══ Auswahl

Von Sterben und Leben

Ausgang.

Immer enger, leise, leise
Ziehen sich die Lebenskreise,
Schwindet hin, was prahlt und prunkt,
Schwindet Hoffen, Hassen, Lieben,
Und ist nichts in Sicht geblieben,
Als der letzte dunkle Punkt.

(Theodor Fontane, Ausgang, aus: Gedichte, 1905, Online-Quelle)

Ueber alle Gräber wächst zuletzt das Gras

Ueber alle Gräber wächst zuletzt das Gras,
Alle Wunden heilt die Zeit, ein Trost ist das,
Wohl der schlechteste, den man dir kann ertheilen;
Armes Herz, du willst nicht, daß die Wunden heilen.
Etwas hast du noch, solang es schmerzlich brennt;
Das Verschmerzte nur ist todt und abgetrennt.

(Friedrich Rückert, Ueber alle Gräber wächst zuletzt das Gras, aus: Kindertodtenlieder aus seinem Nachlasse, Frankfurt a. M. 1872, S. 153, Online-Quelle)

════
══ Datenauszug

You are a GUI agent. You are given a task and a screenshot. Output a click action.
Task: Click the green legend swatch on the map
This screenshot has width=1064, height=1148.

════

> Auszuführende Aufgaben
1. Prüfen Sie, ob die folgenden Aussagen mit der Auswahl übereinstimmen, und antworten Sie jeweils mit Ja oder Nein sowie den entscheidenden Worten der Auswahl als wörtlichem Zitat. (a) Im Gedicht „Ausgang“ schwindet auch das Hoffen. (b) Im Gedicht über das Gras auf den Gräbern gilt die heilende Zeit als der beste Trost. (c) Laut Quellenangabe stammt „Ausgang“ aus einer Sammlung von 1905.
2. Geben Sie den Abschnitt der Auswahl von „(Theodor Fontane, Ausgang, aus: Gedichte, 1905, Online-Quelle)“ bis „S. 153, Online-Quelle)“ erneut wieder und setzen Sie dabei „Narben“ an die Stelle von „Wunden“.
3. An welchem Ort und in welchem Jahr erschienen die „Kindertodtenlieder aus seinem Nachlasse“ laut Quellenangabe der Auswahl?

> Lösungen der Aufgaben
1.
(a) Ja: „Schwindet Hoffen, Hassen, Lieben,“
(b) Nein: „Wohl der schlechteste, den man dir kann ertheilen;“
(c) Ja: „aus: Gedichte, 1905“

2.
(Theodor Fontane, Ausgang, aus: Gedichte, 1905, Online-Quelle)

Ueber alle Gräber wächst zuletzt das Gras

Ueber alle Gräber wächst zuletzt das Gras,
Alle Narben heilt die Zeit, ein Trost ist das,
Wohl der schlechteste, den man dir kann ertheilen;
Armes Herz, du willst nicht, daß die Narben heilen.
Etwas hast du noch, solang es schmerzlich brennt;
Das Verschmerzte nur ist todt und abgetrennt.

(Friedrich Rückert, Ueber alle Gräber wächst zuletzt das Gras, aus: Kindertodtenlieder aus seinem Nachlasse, Frankfurt a. M. 1872, S. 153, Online-Quelle)

3. In Frankfurt a. M., 1872.